Rabbi Peysach Krohn tells the story (and this story also applies to last week’s dvar Torah on truthfulness) of the girl who, having forgotten to do her homework, comes to her mother just before leaving to school and asks her to sign the homework sheet anyway. “But, sweetheart, I can’t do that,” protests the mother. “That would be lying.”
“Well,” says the daughter, “it wouldn’t really be lying. I wanted to do the homework, I just forgot. When you sign the sheet, you could have in mind that what you really mean is that I *wanted* to do the homework.”
“But sweetheart, that’s still lying. You didn’t do the homework.”
“But what about the time we were crossing over the border, and the customs man asked Tatty if we had bought anything, and our trunk was all full of stuff, and Tatty said, ‘No.’ And you told me that what he really meant is that, ‘No, we don’t have anything illegal.’ Wasn’t that also lying…” As the cliche goes, children do as we do, not as we say.

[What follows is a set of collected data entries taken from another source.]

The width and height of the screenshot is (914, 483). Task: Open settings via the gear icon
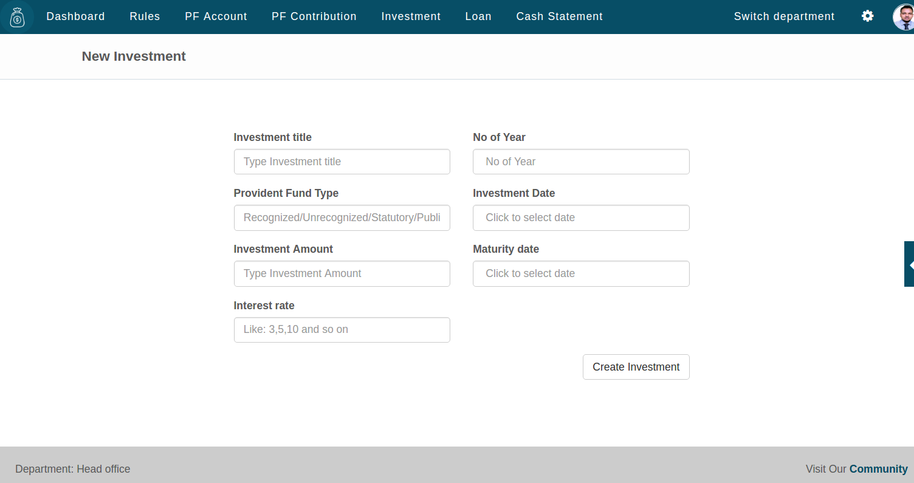[x=867, y=16]
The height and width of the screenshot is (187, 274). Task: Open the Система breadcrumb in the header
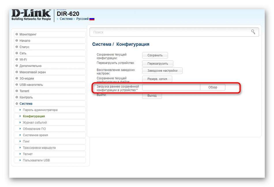66,18
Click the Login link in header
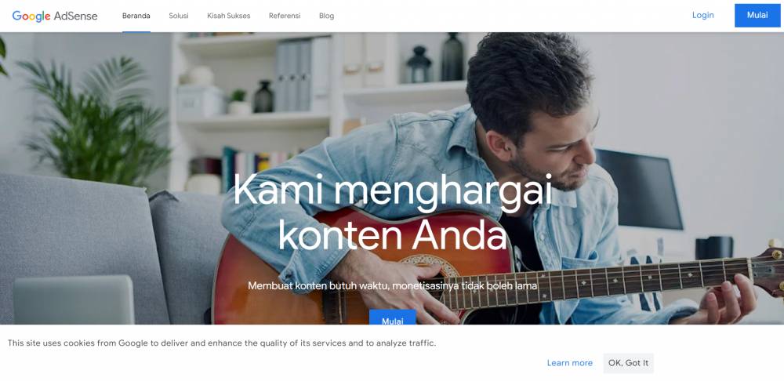784x381 pixels. (702, 15)
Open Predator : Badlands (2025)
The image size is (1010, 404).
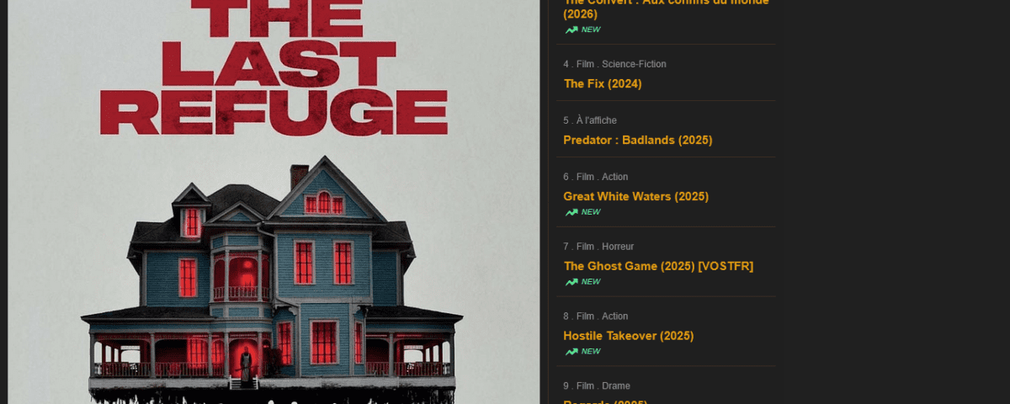pyautogui.click(x=638, y=140)

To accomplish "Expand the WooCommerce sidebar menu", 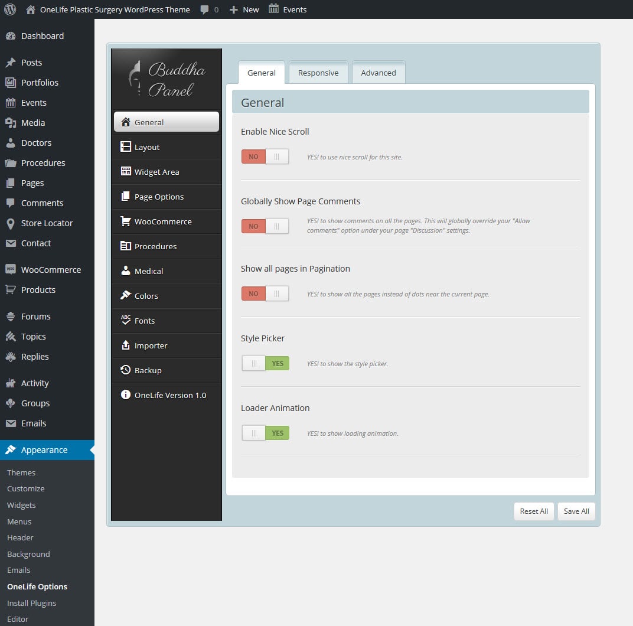I will pos(51,270).
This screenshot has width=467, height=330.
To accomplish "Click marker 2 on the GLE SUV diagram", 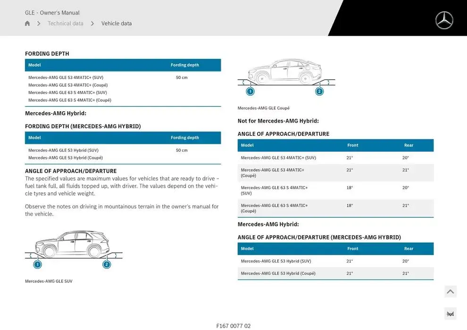I will tap(107, 264).
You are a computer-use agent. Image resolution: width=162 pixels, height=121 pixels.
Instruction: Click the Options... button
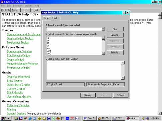115,35
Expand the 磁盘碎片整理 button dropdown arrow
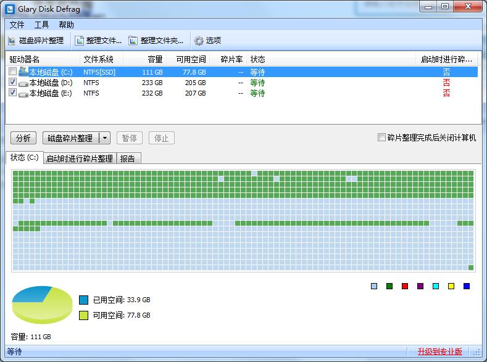Viewport: 487px width, 362px height. coord(104,138)
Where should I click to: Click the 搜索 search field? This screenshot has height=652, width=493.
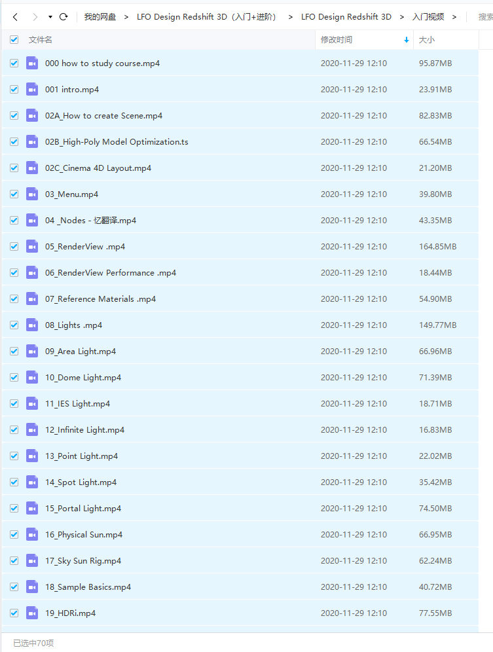tap(485, 17)
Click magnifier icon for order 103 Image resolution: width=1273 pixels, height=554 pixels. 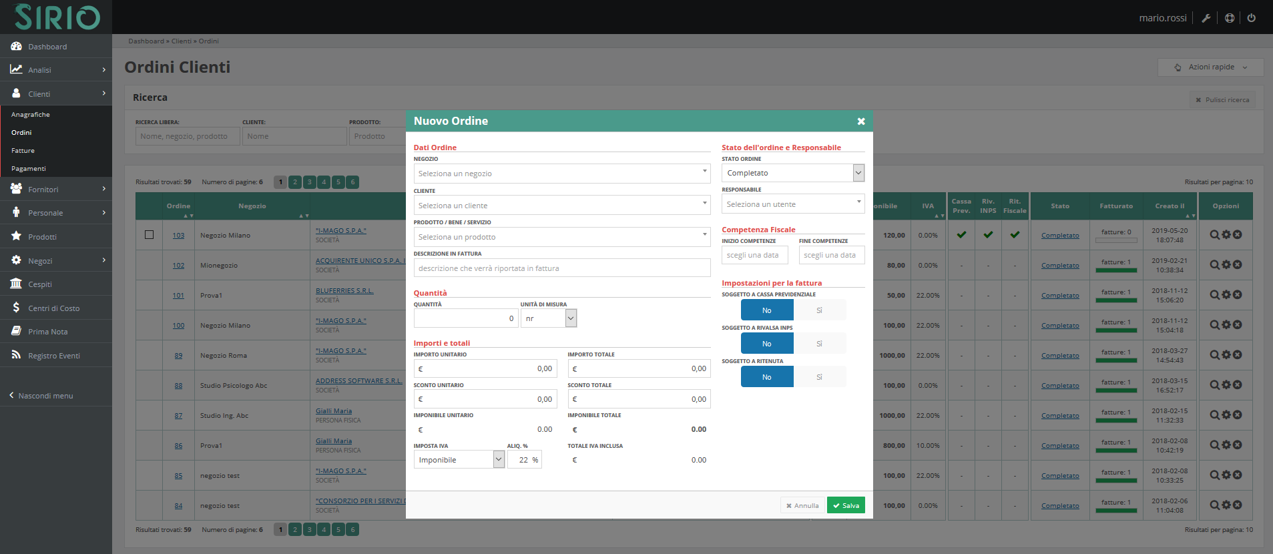click(x=1214, y=235)
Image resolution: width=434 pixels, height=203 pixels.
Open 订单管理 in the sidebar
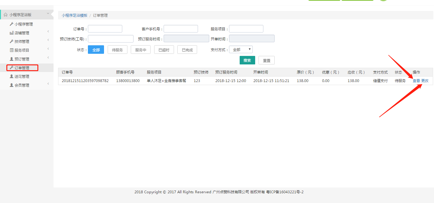(22, 68)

In a similar vein, the Darchei Teshuva explains in Tiferes Banim (I have not seen this inside, and thus cannot give you a page reference), “he does not hearken to the voice of his father and the voice of his mother,” i.e. the wayward and rebellious son became this way because he never heard the voice of his father learning Torah. And he never heard the voice of his mother praying or saying Tehillim. When daddy came home from work, all he was interested in was the newspaper and his supper. Mommy preferred spending her spare time hearing the latest gossip rather than praying that her children should grow up to be talmidei chachamim (Torah scholars) and yirei shamayim (fearers of Heaven).
If we want children to grow up with love of the Torah, we must ourselves love the Torah, and show this to them. Imagine if Tatty never sat down to supper before learning at least a few minutes of Torah – what kind of impression would this make on the children! (I heard this example from Rav Yaakov Chanun, an educator from Eretz Yisrael.)
Perhaps it is not entirely by coincidence that the rebellious son is called Ben Sorer u-Moreh. Moreh means rebellious, but it also means teacher. There is a lot for parents to learn from the never-to-be case of the Ben Sorer u-Moreh. We have just barely scraped the surface. Study, and you will receive reward.